The island’s new smoking ban went into effect on January 1. Smokers are now prohibited from lighting up in public areas, including streets, sidewalks, alleys, and parking lots. (Smoking was already prohibited at parks and beaches.) Planning to smoke anyway? The city is cracking down with $100 fines for first-time offenders. Now that’s clearing some already pristine beach air—no ifs, ands, or butts!
Parks are usually planned with kids in mind, but City Heights just welcomed a new one designed specifically for adults and seniors. Located next to a senior housing complex, the park has benches, chess boards, and art installations. Not a jungle gym in sight!
Neighborhood group Save Our Scripps Ranch is rallying against the development of a plot of land at the intersection of the I-15 and Carroll Canyon Road. SOS Ranch fears a big box retailer such as Walmart may replace the eucalyptus trees and abandoned buildings that currently rest there.
The Scripps Proton Therapy Center is expected to open this Spring, offering an alternative cancer treatment that involves the delivery of radiation via a precise beam, ensuring that healthy tissue remains unaffected. The center is the first to be built solely for “pencil beam” treatment.
The 28th Street Canyon and hiking trail is in danger of undergoing development, according to a public notice of a development application. Developers are planning five single-family homes on the property. South Park residents are concerned they will lose a peaceful, natural spot. A hearing on the proposed development will take place March 12 at 6:30 p.m.
If there’s one thing SoCal neighborhoods love, it’s their signs. And if there’s one thing Rancho Bernardo is ready for, it’s a new one.
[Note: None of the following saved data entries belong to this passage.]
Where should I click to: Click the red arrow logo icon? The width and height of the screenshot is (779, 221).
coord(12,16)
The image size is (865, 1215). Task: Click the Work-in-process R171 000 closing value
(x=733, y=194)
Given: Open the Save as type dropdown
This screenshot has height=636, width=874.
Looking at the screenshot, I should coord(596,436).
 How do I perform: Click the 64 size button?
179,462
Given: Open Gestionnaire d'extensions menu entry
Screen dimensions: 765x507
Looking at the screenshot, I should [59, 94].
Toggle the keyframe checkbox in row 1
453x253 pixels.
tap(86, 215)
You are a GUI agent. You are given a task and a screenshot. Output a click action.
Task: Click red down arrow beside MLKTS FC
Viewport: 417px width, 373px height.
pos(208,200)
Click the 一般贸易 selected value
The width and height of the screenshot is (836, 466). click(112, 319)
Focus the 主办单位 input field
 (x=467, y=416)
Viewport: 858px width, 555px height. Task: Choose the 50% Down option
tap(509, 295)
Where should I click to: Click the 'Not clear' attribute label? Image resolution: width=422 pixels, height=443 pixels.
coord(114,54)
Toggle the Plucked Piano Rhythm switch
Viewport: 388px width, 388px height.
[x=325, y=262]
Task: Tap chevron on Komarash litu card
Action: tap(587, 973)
A signature sign was set for completion in January, but construction has been slated to begin later this fall. The original sign, built in the ’60s, was demolished when a vehicle crashed into it in 2009.
The Relay for Life team is gearing up for its sixth year in Spring Valley and will join other cities walking to help fight cancer. On a smaller, but no less important, scale is a BBQ competition hosted by the Spring Valley Chamber of Commerce each year in October. Proceeds from the competition and street fair go to Spring Valley Youth Sports.